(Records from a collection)

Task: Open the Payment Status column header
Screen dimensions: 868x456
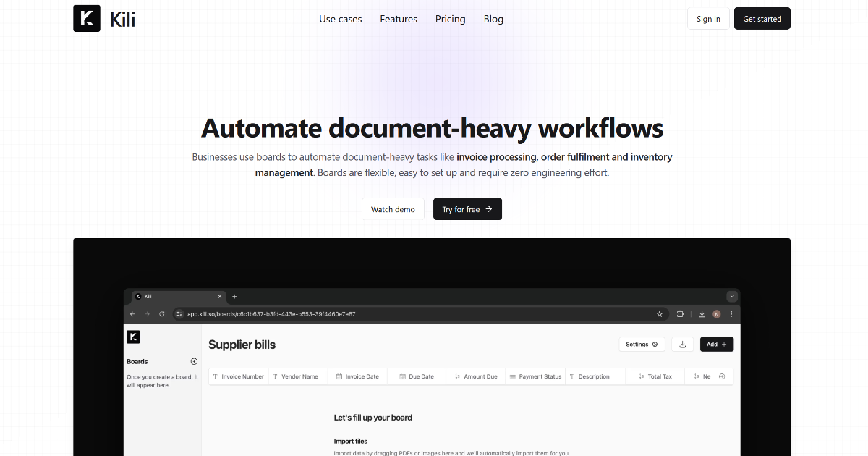Action: coord(535,376)
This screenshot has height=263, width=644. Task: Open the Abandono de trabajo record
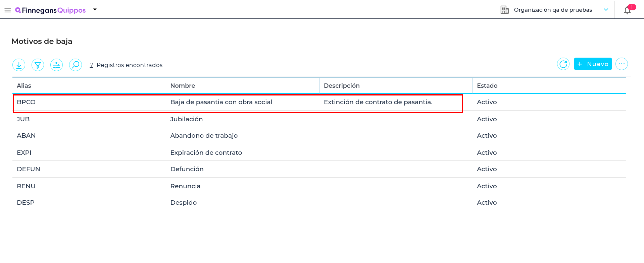point(204,136)
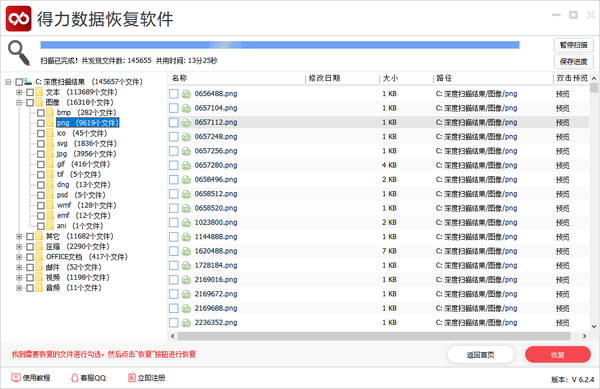The width and height of the screenshot is (600, 389).
Task: Open the 立即注册 register icon
Action: pos(132,378)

### What is being asked
Your copy should match the entries exactly, minus the pictures.

### Result
Task: Open the Payment Status column header
Screen dimensions: 868x456
Action: coord(535,376)
This screenshot has height=263, width=644. Task: Open the Abandono de trabajo record
point(204,136)
The width and height of the screenshot is (600, 389).
Task: Open the 立即注册 register icon
Action: pos(132,378)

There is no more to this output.